FUSIONE: ALTERNATIVE

Oltre ai colossali progetti multimiliardari e internazionali con cui si tenta di creare la fusione nucleare magnetica e inerziale, esistono alcuni approcci “eretici”, che hanno adottato una strategia differente per arrivare allo stesso risultato.

Si segnala come esistano anche altre strade per realizzare un sistema a fusione, ma che non hanno avuto un’applicazione pratica (ad esempio la fusione a bassa temperatura a muoni, teoricamente possibile ma irrealizzabile allo stato attuale delle conoscenze scientifiche)

Nel seguito elenchiamo alcune aziende (piccole ma spesso assai ben finanziate…) che propongono metodologie differenti per innescare e mantenere una reazione di fusione nucleare autosostentata. Un fattore comune è che tutte hanno ideato tecnologie che (se funzionanti…) consentirebbero di costruire reattori a fusione molto compatti (almeno rispetto a colossi come ITER e successori).

Tri Alpha Energy

Rinominata TEA nel 2020, è forse l’azienda che fino a tale data aveva ricevuto più finanziamenti privati (oltre 150 M$), che pubblica di più su riviste peer-reviewed e che conta più di 150 collaboratori. Pur essendo “Stealth” si è creata una reputazione nel mondo scientifico. Il suo progetto è di un sistema per realizzare la fusione aneutronica.

Helion Energy

Questa piccola azienda situata a Redmond propone un progetto decisamente originale. L’obiettivo è ottenere la fusione di Deuterio e He-3 con una particolare configurazione chiamata FRC.

Due di questi plasmoidi vengono accelerati uno verso l’altro nella camera magnetica inducendo la fusione (si veda il disegno sotto). Il progetto prevede la produzione diretta di elettricità sfruttando l’interazione degli ioni nel campo elettrico.

 LPPFUSION

Ancora più esotico l’approccio di questa azienda: l’obiettivo è la Fusione Aneutronica, ottenendo la fusione di idrogeno e boro (isotopo 11). Il meccanismo attraverso il quale arrivare alla fusione è chiamato Dense Plasma Focus.
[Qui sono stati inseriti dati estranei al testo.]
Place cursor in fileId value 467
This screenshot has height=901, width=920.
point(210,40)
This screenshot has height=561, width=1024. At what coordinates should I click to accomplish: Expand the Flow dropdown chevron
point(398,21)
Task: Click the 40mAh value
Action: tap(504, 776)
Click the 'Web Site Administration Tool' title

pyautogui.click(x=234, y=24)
Ottenere una fusione aneutronica è sicuramente la forma di produzione energetica più “pulita” in assoluto (nessuna produzione di neutroni appunto), ma il prezzo è una temperatura di fusione necessaria dell’ordine dei miliardi di gradi…

GENERAL FUSION

Altra start-up, canadese questa volta, che propone un’idea originale: far implodere una bolla di plasma iniettando una serie di onde di pressione indotte meccanicamente (con una serie di speciali pistoni). La reazione si basa su deuterio-trizio, con fertilizzazione di litio per produrre il combustibile. Sorprendente:-)

 

EMC2 FUSION DEVELOPMENT CORPORATION

Progetto basato sul concetto di Poliwell, un reattore che si basa sul concetto di confinamento inerziale elettrostatico. Il progetto è stato finanziato da vari enti governativi statunitensi.

Altre aziende che lavorano sul concetto del confinamento elettrostatico:

Convergent Scientific

Qui una serie di link su ricerche inerenti i “Fusor”

Lockheed Martin CFR

Una delle più grandi aziende statunitensi, maggiormente nota per i suoi prodotti bellici, ha annunciato alla fine del 2014, di essere in gradi di costruire un prototipo di un reattore a fusione a confinamento magnetico entro 5 anni.

Alcuni dettagli del progetto in questo articolo. Sotto uno schema del concetto di base. In effetti il sistema si annuncia estremamente compatto ed economico (rispetto a ITER e C.)